__Collected data entries__.
***

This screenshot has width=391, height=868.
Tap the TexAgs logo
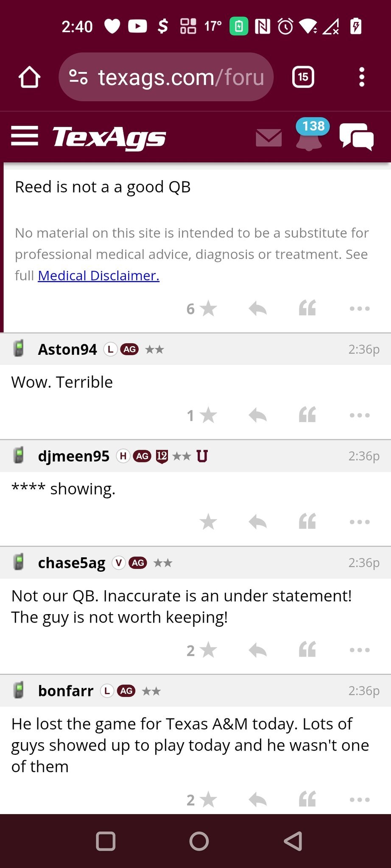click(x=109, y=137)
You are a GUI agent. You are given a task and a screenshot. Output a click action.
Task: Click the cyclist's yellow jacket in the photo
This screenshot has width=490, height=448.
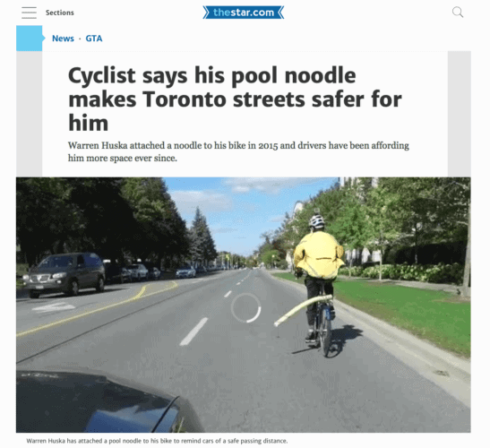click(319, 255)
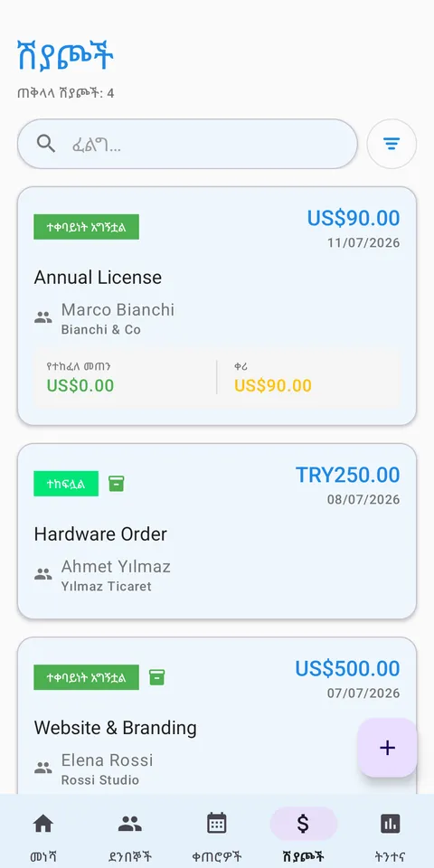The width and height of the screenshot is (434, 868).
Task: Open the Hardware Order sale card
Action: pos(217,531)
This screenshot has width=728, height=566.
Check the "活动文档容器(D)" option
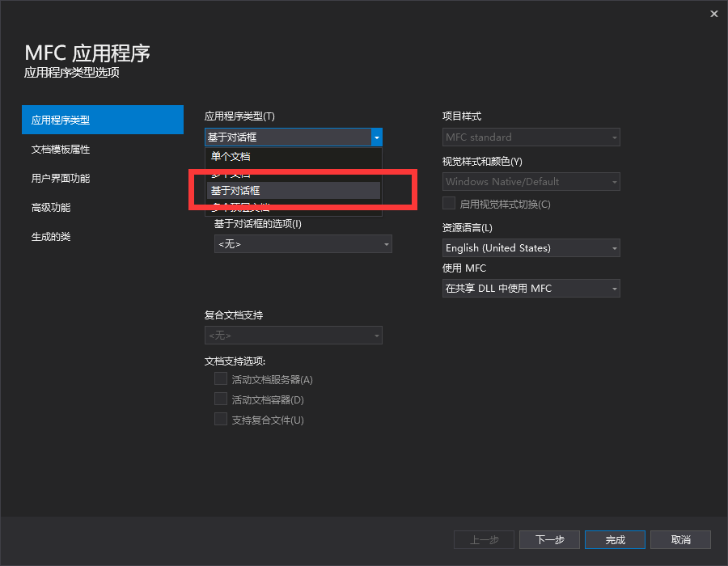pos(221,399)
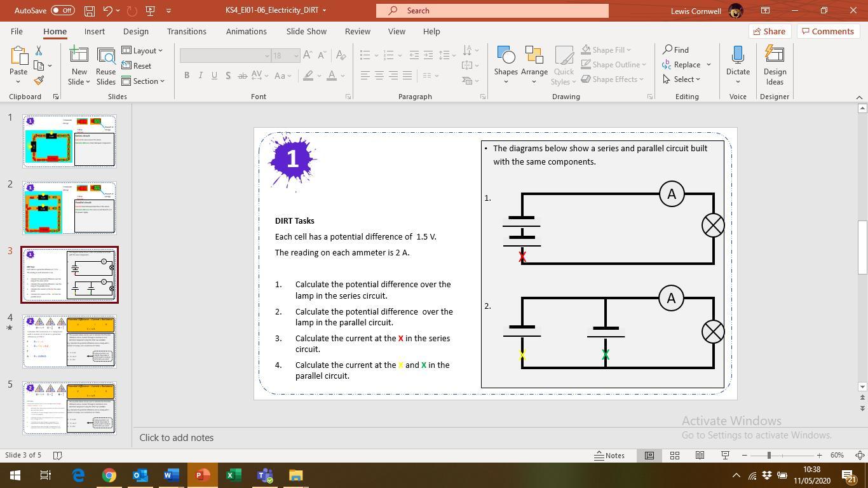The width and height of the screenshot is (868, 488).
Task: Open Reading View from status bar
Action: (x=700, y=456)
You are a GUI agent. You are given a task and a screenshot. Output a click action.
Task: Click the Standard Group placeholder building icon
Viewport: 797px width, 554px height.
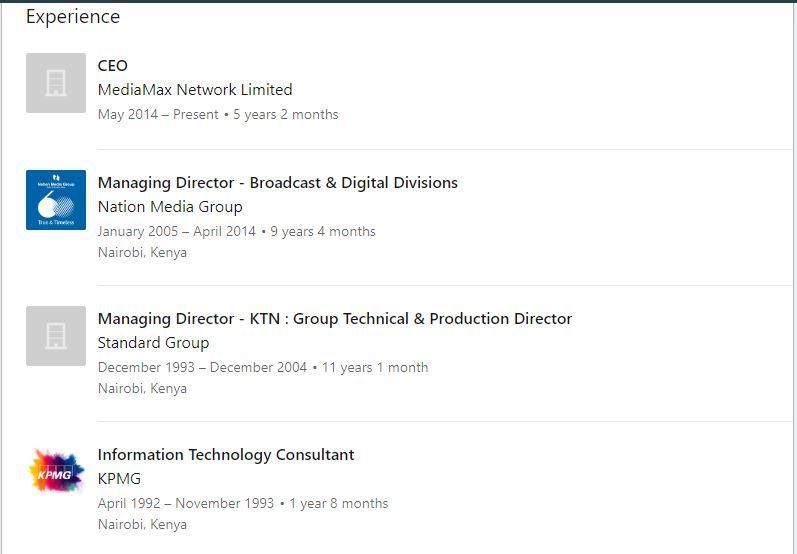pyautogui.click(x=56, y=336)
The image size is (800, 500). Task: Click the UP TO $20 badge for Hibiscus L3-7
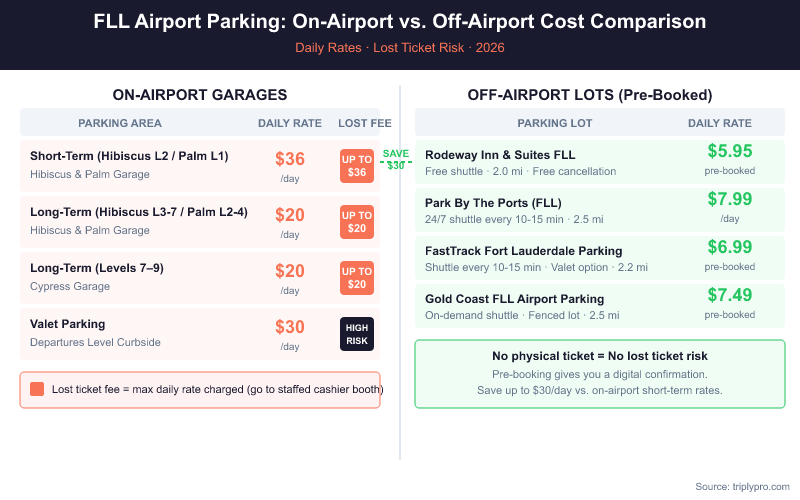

***

Each line from the one containing "Task: Click the cyclist's" down to the final line of the records above must be reproduced exactly; no pictures go into the copy.

__Task output__.
Task: Click the cyclist's yellow jacket in the photo
This screenshot has width=490, height=448.
click(319, 255)
The width and height of the screenshot is (434, 868).
Task: Open the Hardware Order sale card
Action: pos(217,531)
This screenshot has width=728, height=566.
Check the "活动文档容器(D)" option
pos(221,399)
The width and height of the screenshot is (868, 488).
Task: Open Reading View from status bar
Action: (x=700, y=456)
You are a GUI agent. You are given a task and a screenshot. Output a click action.
Task: Click the Standard Group placeholder building icon
Viewport: 797px width, 554px height.
pyautogui.click(x=56, y=336)
The image size is (800, 500). Task: Click the UP TO $20 badge for Hibiscus L3-7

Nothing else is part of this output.